Avec ‘‘Et si on rentrait au bled en train ?’’ (Gallimard, Paris, mai 2025, 144 pages), Nassira El Moaddem, journaliste française d’origine marocaine, signe un récit aussi bref que dense, aussi personnel qu’universel. Loin des récits de voyage formatés, son texte propose une alternative simple, mais radicale dans son époque : ralentir. Prendre le train pour rejoindre le Maroc depuis la France. Prendre le temps de traverser. De regarder.
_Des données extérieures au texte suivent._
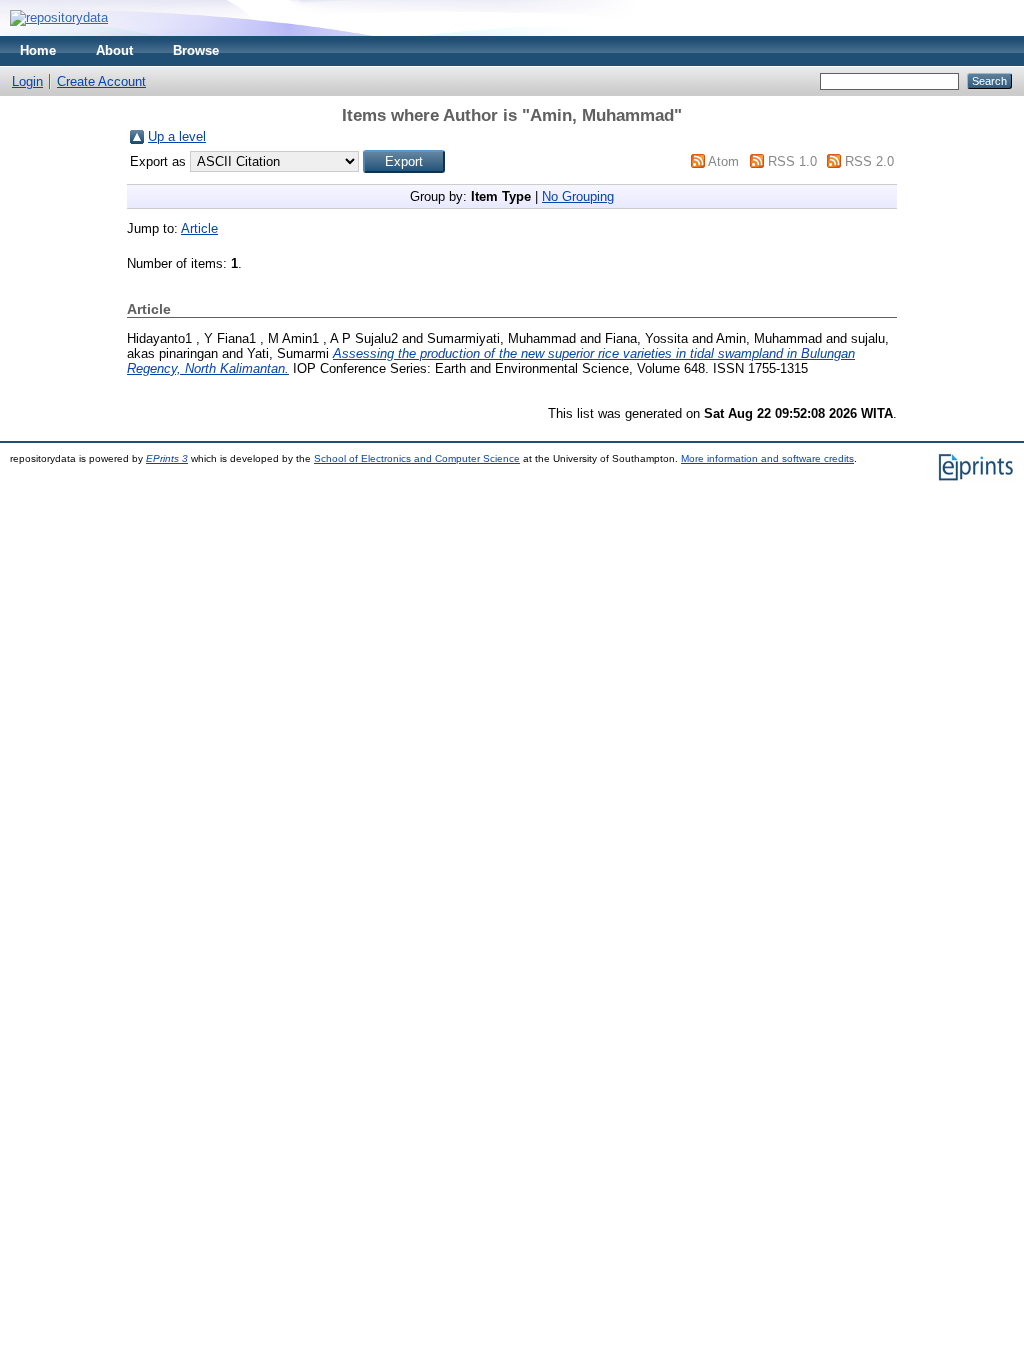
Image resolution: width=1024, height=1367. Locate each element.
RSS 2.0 (869, 161)
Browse (196, 50)
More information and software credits (767, 458)
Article (199, 228)
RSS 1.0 (792, 161)
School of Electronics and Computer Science (417, 458)
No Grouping (578, 196)
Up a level (177, 136)
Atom (723, 161)
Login (27, 81)
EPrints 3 (167, 458)
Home (38, 50)
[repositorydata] (59, 17)
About (114, 50)
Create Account (101, 81)
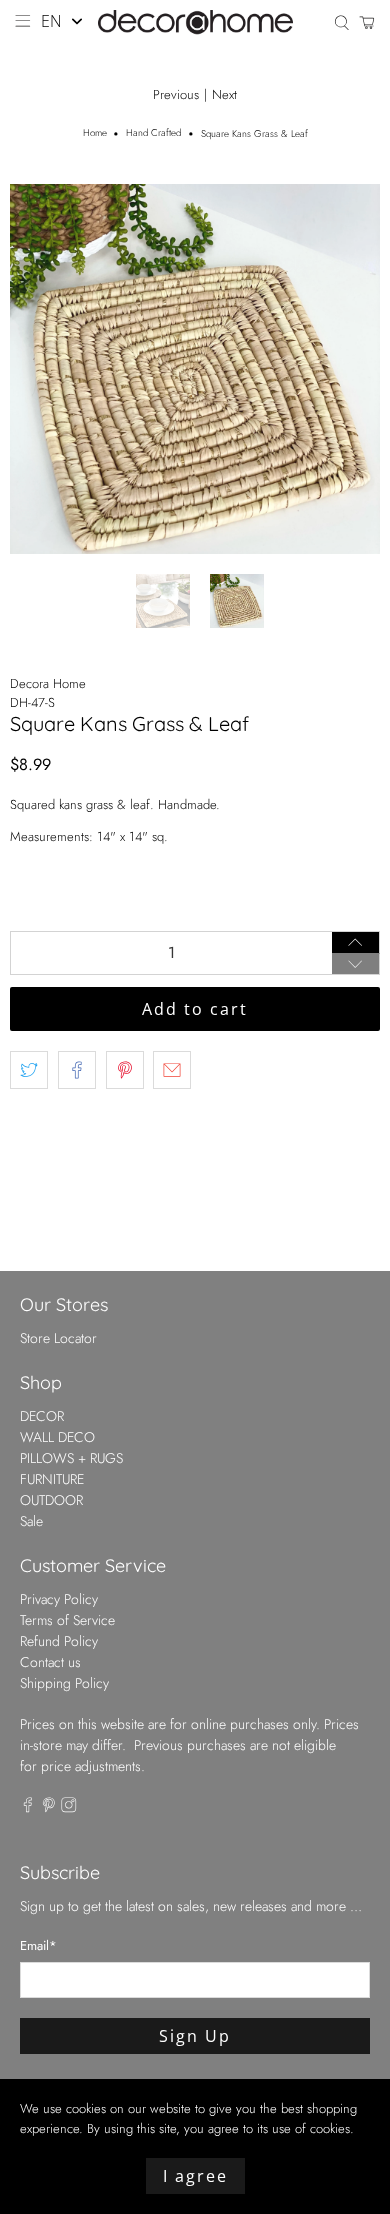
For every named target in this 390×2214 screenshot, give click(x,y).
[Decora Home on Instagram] (69, 1808)
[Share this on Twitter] (29, 1070)
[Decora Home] (195, 22)
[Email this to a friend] (172, 1070)
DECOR (42, 1416)
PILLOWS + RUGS (71, 1458)
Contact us (50, 1662)
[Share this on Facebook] (77, 1070)
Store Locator (58, 1338)
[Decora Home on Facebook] (28, 1808)
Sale (31, 1521)
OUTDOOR (51, 1500)
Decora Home (48, 683)
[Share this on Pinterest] (125, 1070)
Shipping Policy (64, 1683)
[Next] (348, 369)
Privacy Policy (59, 1599)
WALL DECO (57, 1437)
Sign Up (195, 2036)
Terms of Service (67, 1620)
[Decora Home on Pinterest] (49, 1808)
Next (224, 94)
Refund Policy (59, 1641)
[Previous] (42, 369)
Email (38, 1945)
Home (95, 134)
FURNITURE (52, 1479)
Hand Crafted (153, 134)
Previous (176, 94)
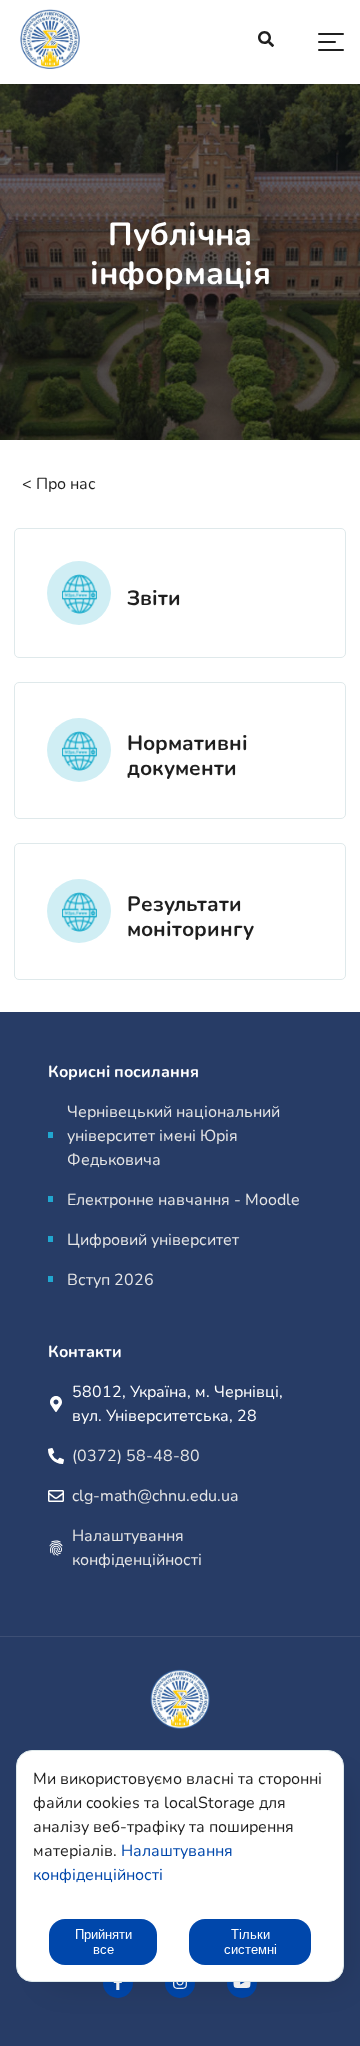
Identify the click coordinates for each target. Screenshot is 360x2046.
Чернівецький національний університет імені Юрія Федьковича (173, 1136)
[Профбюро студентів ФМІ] (180, 1983)
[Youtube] (242, 1983)
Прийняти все (103, 1942)
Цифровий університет (153, 1240)
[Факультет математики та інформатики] (50, 42)
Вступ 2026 (110, 1280)
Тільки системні (250, 1942)
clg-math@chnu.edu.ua (155, 1496)
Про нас (66, 484)
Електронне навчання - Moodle (183, 1200)
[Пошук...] (266, 42)
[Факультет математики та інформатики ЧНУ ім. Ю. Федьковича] (118, 1983)
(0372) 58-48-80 (136, 1456)
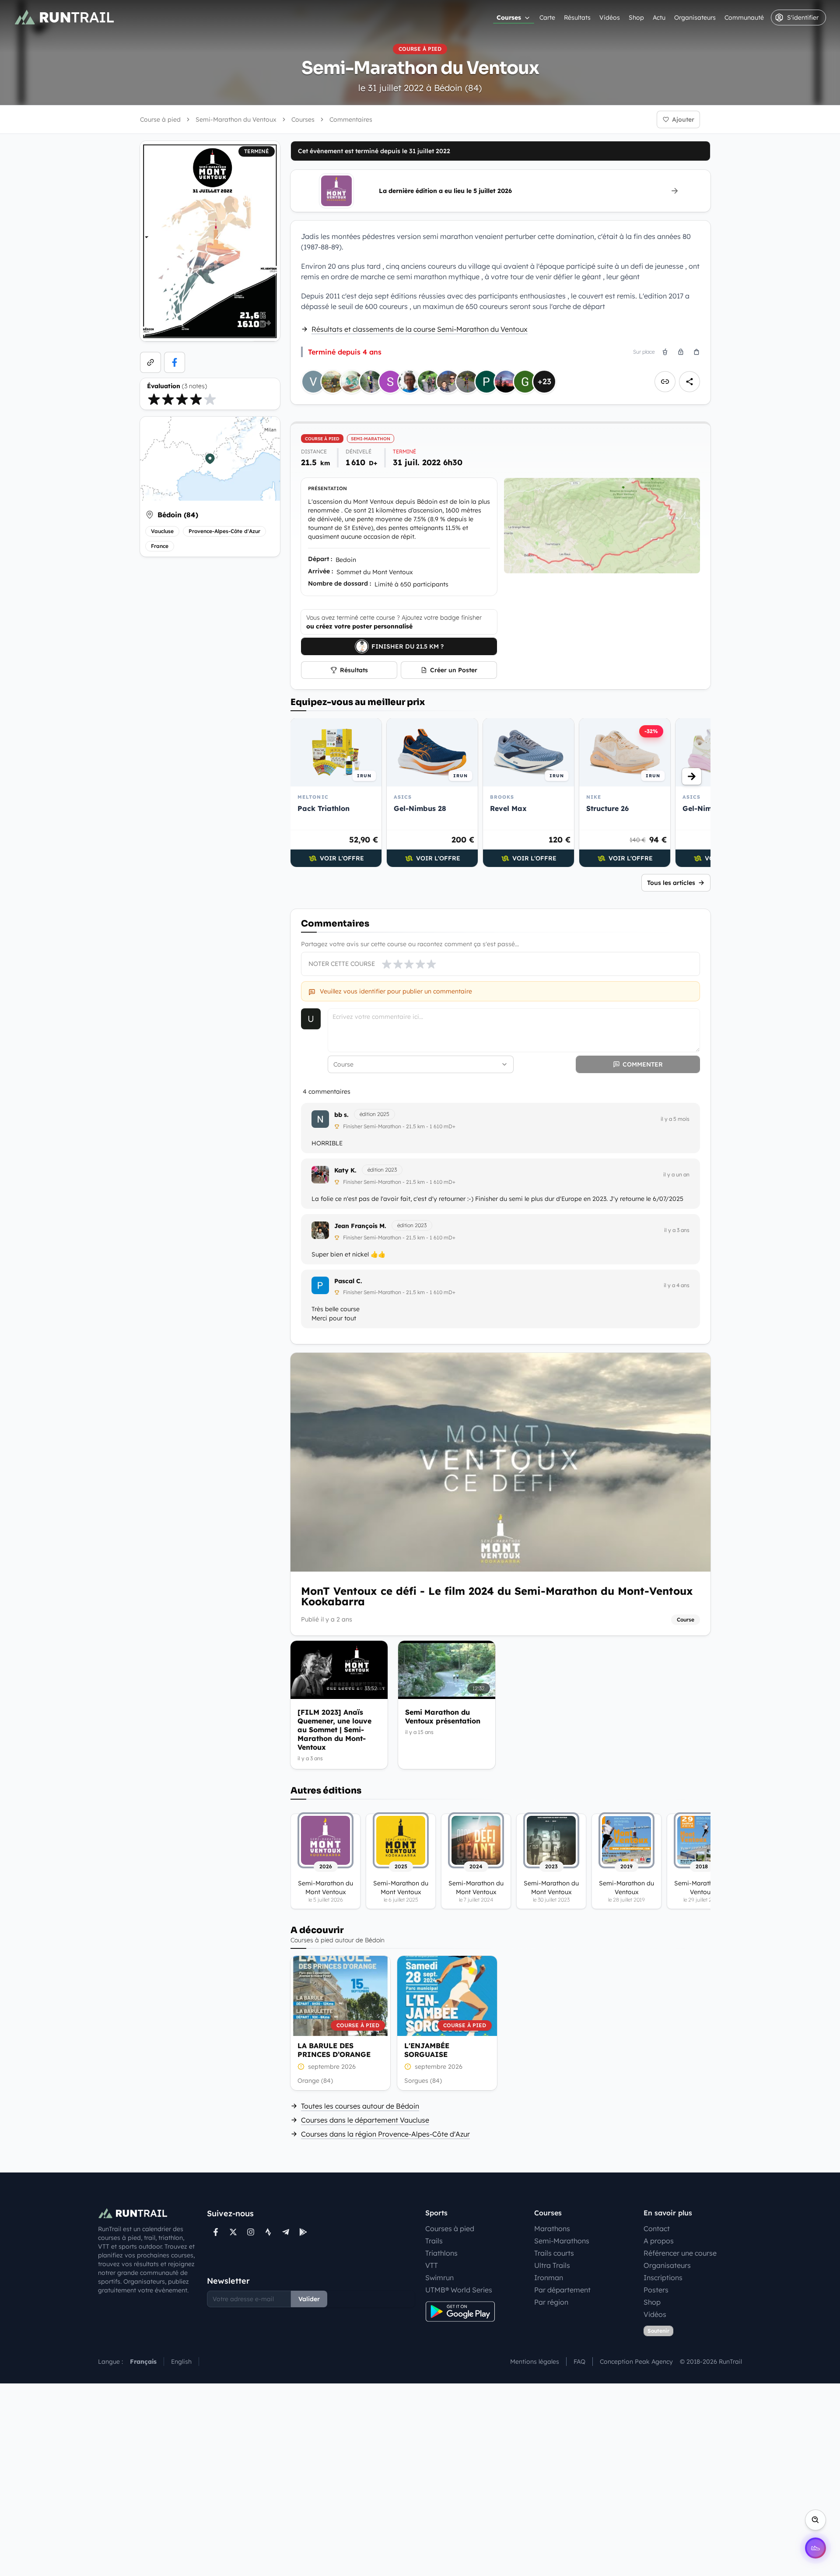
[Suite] (692, 776)
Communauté (744, 17)
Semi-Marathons (561, 2240)
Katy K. (345, 1170)
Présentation (327, 488)
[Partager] (689, 381)
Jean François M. (360, 1226)
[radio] (154, 399)
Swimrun (439, 2277)
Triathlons (441, 2253)
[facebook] (174, 362)
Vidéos (609, 17)
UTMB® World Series (458, 2289)
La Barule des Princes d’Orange (334, 2050)
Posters (656, 2289)
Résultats (577, 17)
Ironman (548, 2277)
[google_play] (303, 2232)
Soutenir (658, 2330)
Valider (309, 2299)
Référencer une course (680, 2253)
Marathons (552, 2228)
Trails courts (554, 2253)
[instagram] (250, 2232)
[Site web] (150, 362)
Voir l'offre (342, 858)
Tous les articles (671, 883)
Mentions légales (534, 2361)
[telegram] (285, 2232)
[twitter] (233, 2232)
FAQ (579, 2361)
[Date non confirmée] (301, 2066)
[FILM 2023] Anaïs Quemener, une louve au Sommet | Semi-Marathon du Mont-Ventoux (334, 1729)
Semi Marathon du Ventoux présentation (442, 1716)
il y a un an (676, 1174)
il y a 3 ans (677, 1230)
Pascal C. (348, 1281)
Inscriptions (663, 2277)
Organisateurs (695, 17)
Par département (562, 2289)
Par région (551, 2302)
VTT (431, 2265)
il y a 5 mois (675, 1119)
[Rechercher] (815, 2519)
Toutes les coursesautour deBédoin (360, 2106)
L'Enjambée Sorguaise (426, 2050)
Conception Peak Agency (636, 2361)
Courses (509, 17)
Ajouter (683, 119)
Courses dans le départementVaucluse (365, 2120)
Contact (657, 2228)
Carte (547, 17)
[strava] (268, 2232)
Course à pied (160, 119)
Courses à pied (449, 2228)
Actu (659, 17)
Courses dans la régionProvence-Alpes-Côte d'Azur (385, 2134)
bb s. (341, 1115)
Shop (636, 17)
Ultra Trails (552, 2265)
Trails (434, 2240)
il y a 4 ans (677, 1285)
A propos (659, 2240)
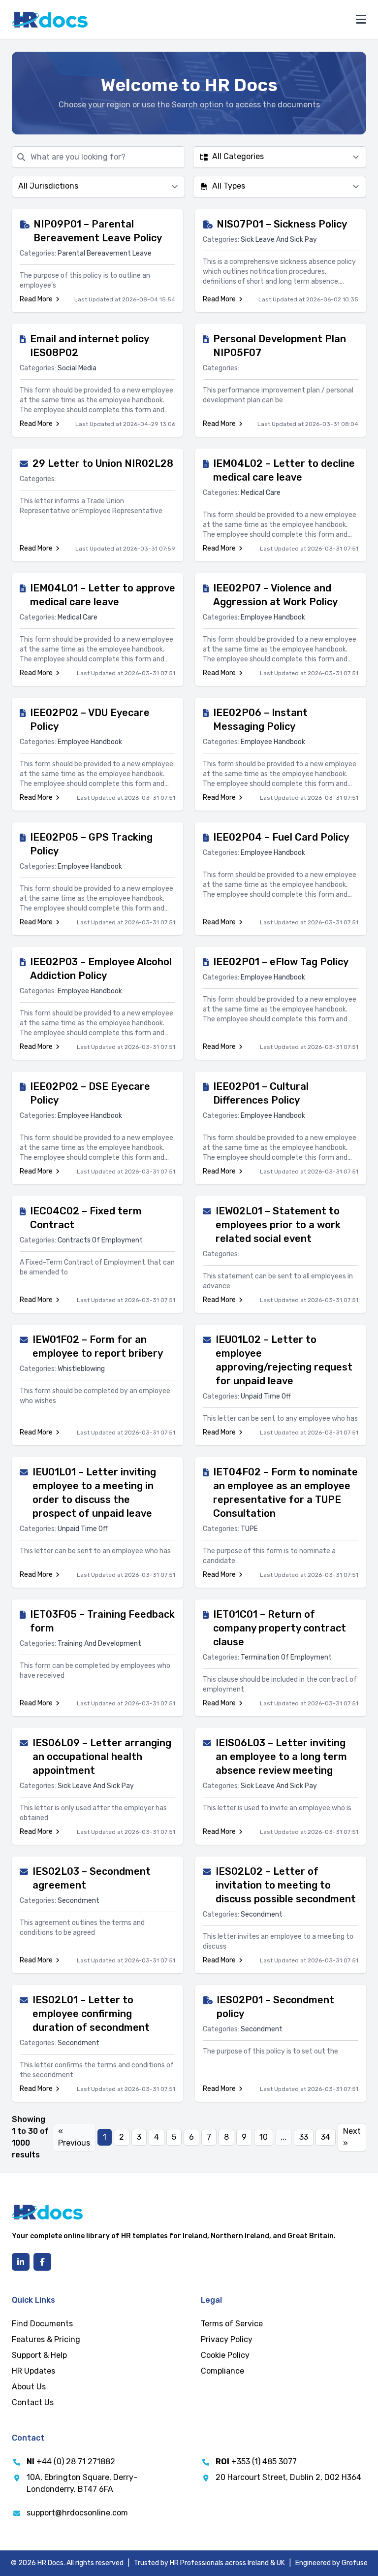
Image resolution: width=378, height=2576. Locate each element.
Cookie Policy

De transmettre.
Djamal Guettala
L’été 2022, la journaliste décide d’embarquer mari et enfants dans une traversée ferroviaire entre Paris et Tanger, en passant par Barcelone, Cordoue, Cadix. Pas par goût de l’exotisme inversé, ni pour satisfaire à une posture écologique à la mode, mais pour renouer avec une autre idée du voyage. Le bled ne se rejoint plus en survolant le réel, mais en l’habitant, pleinement.
L’Espagne, souvent traversée sans pause par les familles maghrébines en route vers le sud, devient ici une terre à arpenter, à regarder autrement. On y mange, on s’y perd, on s’y souvient. Chaque escale est un moment vécu, pas un simple arrêt.
L’écriture est simple, épurée, sans effets. Elle épouse le rythme du voyage : lente, attentive, parfois traversée par la fatigue ou le silence.
Une autre manière de voyager
Ce n’est pas un livre de slogans, mais il est traversé par une conscience politique forte. Celle d’une enfant de l’émigration qui connaît le prix des déplacements, la charge des retours, la complexité de la transmission. Elle évoque les valises trop lourdes, les banquettes brûlantes, les douanes anxiogènes, les souvenirs qui collent à la peau. Et dans tout cela, la volonté de montrer à ses enfants qu’il existe une autre manière de voyager, de revenir, de dire : «voilà d’où l’on vient».
Ce livre n’a rien d’un manifeste théorique. Il est fait de gestes concrets, de souvenirs familiers, de regards posés là où d’ordinaire on passe trop vite.
Ce que Nassira El Moaddem offre, ce n’est pas un guide, mais un chemin. Celui d’un retour au bled qui ne nie ni les frontières, ni la complexité, mais qui fait le pari du lien. Et ce pari-là, discret mais tenace, mérite d’être lu, partagé, transmis.